▶ [About this exercise]: Starting at the line below holding "Task: Open the three-dot more options menu" and stopping at the line holding "Task: Click the search", print every line exactly, both ends included, and leave the rest out.
Listed entries Start Marker
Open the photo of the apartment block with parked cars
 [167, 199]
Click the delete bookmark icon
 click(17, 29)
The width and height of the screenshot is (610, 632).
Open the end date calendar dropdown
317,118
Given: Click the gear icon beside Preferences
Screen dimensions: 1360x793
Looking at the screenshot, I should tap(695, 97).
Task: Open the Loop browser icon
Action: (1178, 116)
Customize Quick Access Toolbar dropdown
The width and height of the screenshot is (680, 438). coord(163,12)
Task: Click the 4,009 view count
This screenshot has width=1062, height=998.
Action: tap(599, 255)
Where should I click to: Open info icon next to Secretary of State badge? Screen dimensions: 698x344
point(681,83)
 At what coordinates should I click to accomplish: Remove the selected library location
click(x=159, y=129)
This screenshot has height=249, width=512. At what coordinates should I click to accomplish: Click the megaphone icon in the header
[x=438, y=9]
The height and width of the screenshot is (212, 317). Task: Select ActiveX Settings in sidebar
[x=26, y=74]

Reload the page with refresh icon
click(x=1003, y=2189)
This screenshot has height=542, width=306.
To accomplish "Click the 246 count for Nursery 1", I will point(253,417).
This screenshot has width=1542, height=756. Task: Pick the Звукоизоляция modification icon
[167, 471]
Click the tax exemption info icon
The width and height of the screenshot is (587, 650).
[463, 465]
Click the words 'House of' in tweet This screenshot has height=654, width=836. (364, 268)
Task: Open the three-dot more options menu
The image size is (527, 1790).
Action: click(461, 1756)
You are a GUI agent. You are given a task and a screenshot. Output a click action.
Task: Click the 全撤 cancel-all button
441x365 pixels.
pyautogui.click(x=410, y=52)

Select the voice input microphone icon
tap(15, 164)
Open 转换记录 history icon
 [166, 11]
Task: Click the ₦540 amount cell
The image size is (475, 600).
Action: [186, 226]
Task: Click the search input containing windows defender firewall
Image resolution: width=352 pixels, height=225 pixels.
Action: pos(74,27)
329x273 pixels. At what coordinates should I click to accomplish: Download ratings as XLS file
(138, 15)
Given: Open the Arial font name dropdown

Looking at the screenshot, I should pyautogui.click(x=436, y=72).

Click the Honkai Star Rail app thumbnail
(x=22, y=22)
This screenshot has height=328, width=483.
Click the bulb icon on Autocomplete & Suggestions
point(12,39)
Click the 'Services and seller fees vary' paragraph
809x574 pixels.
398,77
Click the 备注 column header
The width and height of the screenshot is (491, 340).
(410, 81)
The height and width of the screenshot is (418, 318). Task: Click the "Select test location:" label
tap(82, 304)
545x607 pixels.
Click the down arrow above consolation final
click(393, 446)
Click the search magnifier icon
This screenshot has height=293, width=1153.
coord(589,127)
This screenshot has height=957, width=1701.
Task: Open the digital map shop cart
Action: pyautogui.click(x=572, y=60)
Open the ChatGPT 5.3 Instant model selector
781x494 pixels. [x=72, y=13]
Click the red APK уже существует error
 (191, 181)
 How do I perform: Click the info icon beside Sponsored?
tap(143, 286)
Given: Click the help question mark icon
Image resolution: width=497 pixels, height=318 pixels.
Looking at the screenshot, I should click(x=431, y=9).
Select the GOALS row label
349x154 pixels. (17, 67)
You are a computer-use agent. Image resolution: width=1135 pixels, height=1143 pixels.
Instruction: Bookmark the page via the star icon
Listed entries End Marker
▶ [Result]:
Task: Open the three-dot more options menu
The image size is (527, 1790).
Action: click(461, 1756)
You are a GUI agent. You are given a task and a screenshot. Output a click action.
Task: Click the 全撤 cancel-all button
441x365 pixels.
pyautogui.click(x=410, y=52)

Select the voice input microphone icon
tap(15, 164)
Open 转换记录 history icon
 [166, 11]
Task: Click the ₦540 amount cell
The image size is (475, 600).
Action: [186, 226]
Task: Click the search input containing windows defender firewall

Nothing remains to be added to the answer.